Sinn Féin MEP Liadh Ni Riada has called for root and branch reform of the Irish education system.
The Ireland South MEP was speaking at an event she organised in the European Parliament entitled Quality Education For All.
The conference heard contributions from MEPs and education professionals across Europe on the challenges facing the education system and what can be done to tackle them.
Ms Ní Riada was joined by Cork TD Pat Buckley, who addressed the conference on assisting students with special needs, and Clare Councillor Mike McKee who outlined the challenges facing education in the Shannon area.
“I am delighted with how the conference went.
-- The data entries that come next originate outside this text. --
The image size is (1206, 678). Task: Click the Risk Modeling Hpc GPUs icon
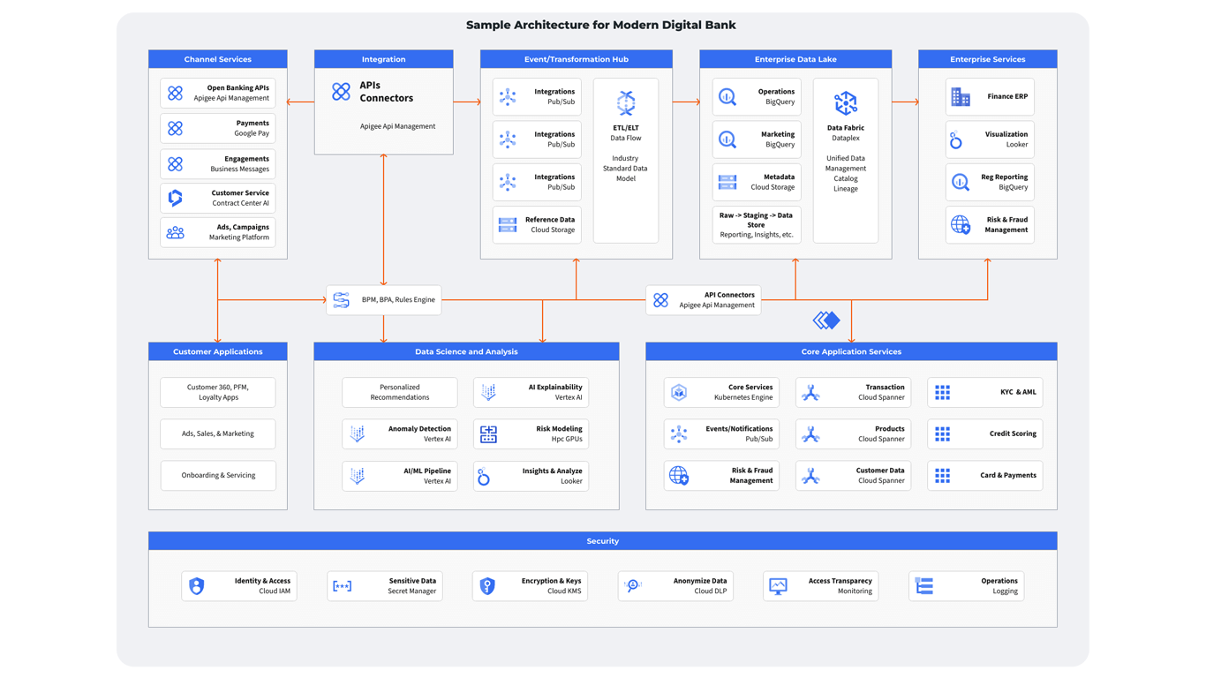pyautogui.click(x=488, y=434)
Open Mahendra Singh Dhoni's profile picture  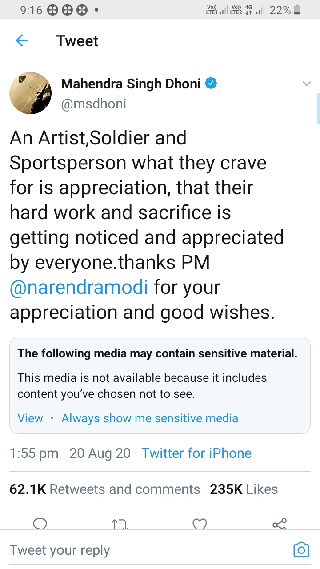(31, 93)
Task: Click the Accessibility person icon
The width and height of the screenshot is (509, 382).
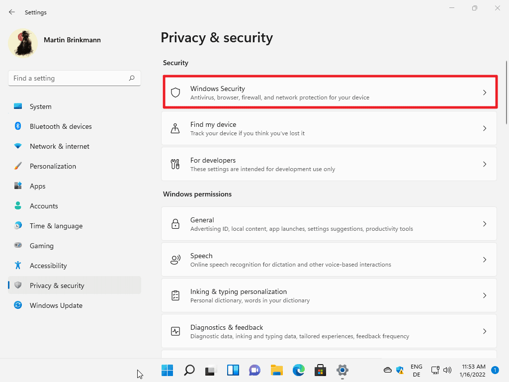Action: click(18, 265)
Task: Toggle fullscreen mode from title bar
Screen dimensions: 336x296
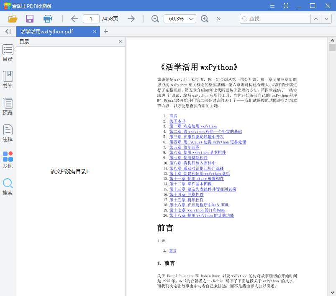Action: pyautogui.click(x=286, y=5)

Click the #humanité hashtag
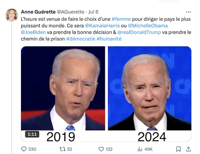tap(109, 39)
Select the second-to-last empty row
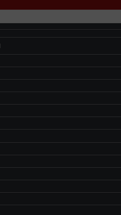Screen dimensions: 121x215 [x=61, y=199]
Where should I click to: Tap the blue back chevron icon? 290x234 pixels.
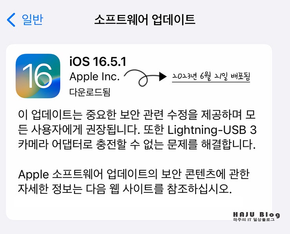point(11,20)
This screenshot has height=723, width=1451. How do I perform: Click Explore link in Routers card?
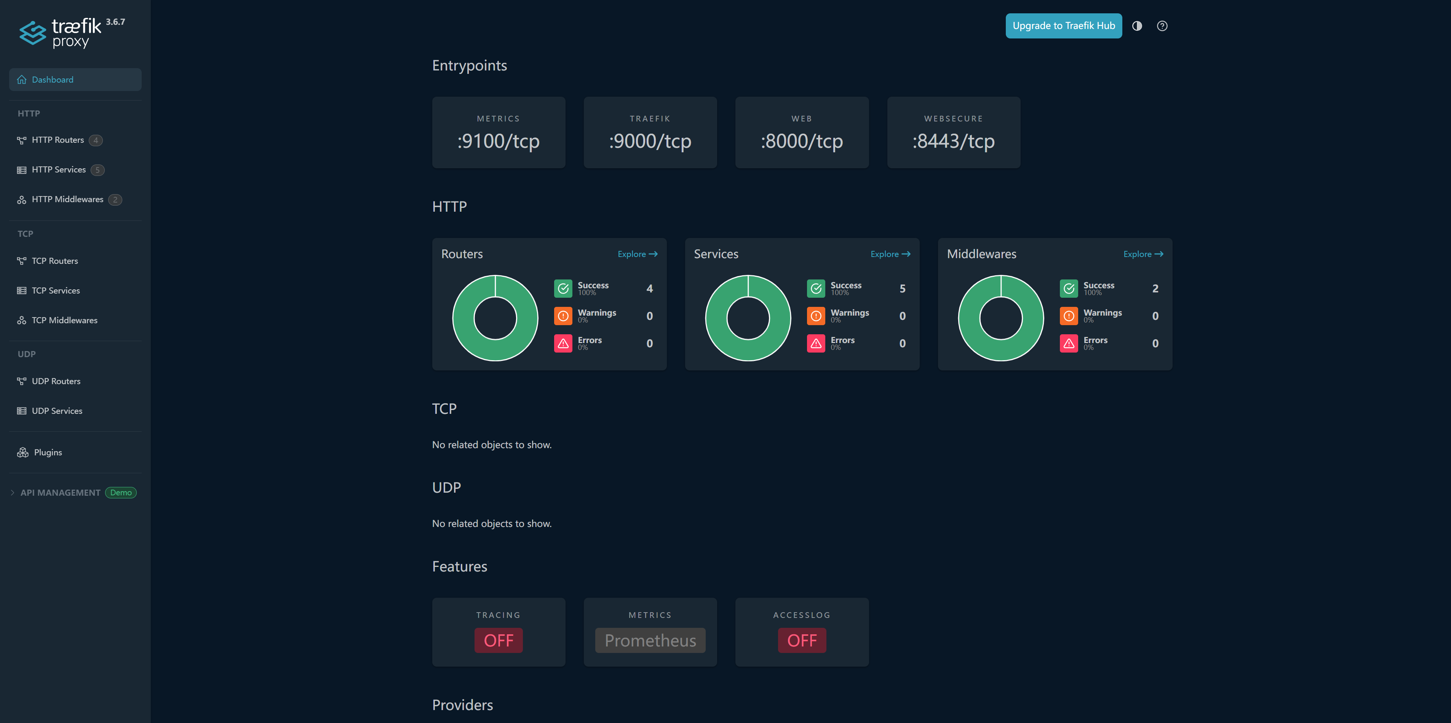point(637,254)
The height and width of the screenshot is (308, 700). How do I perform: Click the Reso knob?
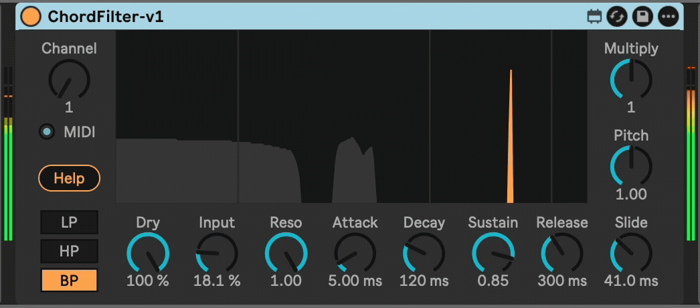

There was incredible engagement from people right across Europe and most importantly from the young people who were there,” she said.
“There was much to take away from it but we cannot simply acknowledge these problems and then move on so the conference must be seen as a first step to beginning root and branch reform of the education system in Ireland and right across Europe.
“At home we need to begin looking more seriously at things like apprenticeships and social skills.
“We need to address what is effectively a brain drain in rural Ireland where young people have no choice but to leave if they wish to continue studies and get gainful employment.
“We want to see quality education but we also want to see equality of education, which means no child left behind. In that regard there are some very practical measures that must be take in order to assist students with special needs.
“Sinn Féin would begin a process that over the next few years would reduce the pupil teacher ratio from its current number of 27:1 down to 20:1. We would reverse Fine Gael’s removal of supports for children with special needs, provide an additional 1450 Special Needs Assistants, increase resource teaching hours and add 500 additional places to the Momentum Programme for jobseekers with disabilities.
“These are simple, practical and affordable measures that can make a huge difference to the lives of those affected by these issues.
“Last June the School Admissions Bill was discussed in the Education Committee of Leinster House and our Oireachtas team submitted a number of amendments to the Bill including one to prohibit publicly funded schools from discriminating against students on the basis of their religious beliefs.
“We also sought to extend statutory powers to the National Council for Special Education to establish an autism or special class where there is local demand and have sought to ensure that those who are brought up through the medium of Irish at home will retain the right to access education through the medium of Irish.
“Ultimately we are committed to free and fair access to education for all. This may seem like a daunting task, especially when you begin to unravel all the problems our education system faces, so it is imperative that we begin to implement change now or it our children and their children who will pay the price.